As they were coming down the mountain, Jesus gave them orders not to tell anyone what they had seen until the Son of Man had risen from the dead. They kept the matter to themselves, discussing what “rising from the dead” meant.
Mark 10:9,10
You go up the mountain to receive something: a beautiful and inspiring view, to achieve something. Moses went up the mountain to receive the Ten Commandments.
But when you come down the mountain, all the excitement is over. You’ve learned or received the revelation, insight, wisdom, knowledge. Now, you’re returning to the land of the normal once again.

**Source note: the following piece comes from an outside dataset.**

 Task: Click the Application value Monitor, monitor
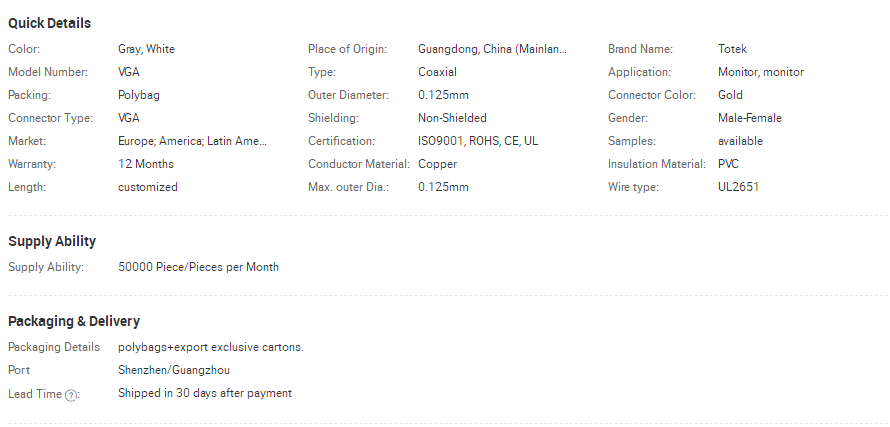(761, 72)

Each year, about 800 people paying upwards of $75,000 to climb Mount Everest[1]. They each have their own, unique reasons for the years of training, cost, and risk. Many climb Mount Everest to show that they can achieve anything. Some want a once-in-a-lifetime experience to relive for the rest of their lives.
But interestingly enough, most of the deaths on Mount Everest occur on the descent. Depending on your source, somewhere between 73% - 85% of deaths on Mount Everest occur on the way down. It’s not the climb up, but the trip down that’s the most dangerous.
The same is true in our spiritual lives. It’s not the climb up as you struggle to take one step closer to God. With God. It’s also not the mountain-top experience, or the “camp high” that’s the most dangerous. No, it’s the return to reality where people trip, fall, injure themselves.
It’s in this most dangerous environment that Jesus gives Peter, James, and John his most demanding instruction. They are NOT to talk about the great experiences and truths they lived through on the mountain top.
They saw Jesus transformed and shine like the sun. They heard the voice of God declare that Jesus was God and that the Father was hopelessly and eternally in love with his Son. But God did not stop there, the command and instruction directly from the voice of God was to listen to him. Obey him. Cange and conform our lives to follow him.
I don’t know about you, but this sure sounds like something I’d want to talk about! Shout about. Grab strangers on the street, at work, in the grocery store and tell them my story, my experience.
How many people, after experiencing something like this, would go crazy writing about it on social media? How many videos would they post about their spiritual ecstasy?
But Jesus goes in another direction. He gives them an order, an explicit command that cannot be misunderstood. There’s no question about the fact of what they saw and experienced on the mountaintop. And there’s no question or misunderstanding about Jesus’ wishes, instructions, command.
They must have been about to bust. Holding this experience and news inside was a great test of both obedience and controlling themselves.
And here’s the great and unexpected news; they kept it to themselves! They actually obeyed Jesus and only talked about it between the three of them. Many of the people that Jesus healed were told not to talk about it. But many of them proceeded to blab it to just about everyone they met.
Each of us has secrets. And for some of these secrets, we need a wide circle of friends to share it with. But there are other secrets that we need to keep close and only share with God and a small group of close, intimate friends. Transparency is great, but some things in life require a much smaller group of friends to share it with.
Yes, we need to “confess your sins to each other and pray for each other so that you may be healed.[2]” But, sometimes we need to exercise discretion about our lives. About our past. About our pain.
I have something in my past that was so very painful. I don’t talk about it much. But when I do, I mask it in very general terms to hide the details. Only when I’ve built a deep, personal relationship will I dare to think about the possibility of openly sharing it.
I had been building a relationship with a couple over time and we were sitting in an airport, catching some lunch before boarding our plane rides home. As I listened to my friends, I knew that there was brokenness in the husband’s life. So, I screwed up my courage and briefly shared my own particular brand of hurt.
Much to my surprise, he stared into my face and started to share that he had experienced the same thing. From that moment on, our relationship deepened to new heights. But it wouldn’t have happened if this “mountain descending” experience was all over the landing page of my life.
There are no such restrictions about talking to Jesus. Anything, everything, is appropriate. There are no deep secrets that he doesn’t already know. There’s nothing you can say that will shock him. And there’s nothing you can share that will keep him away. He’s not like that.
This is the real normal that life is supposed to be like. Don’t you want a relationship with someone like that? Don’t you need a relationship with God like that?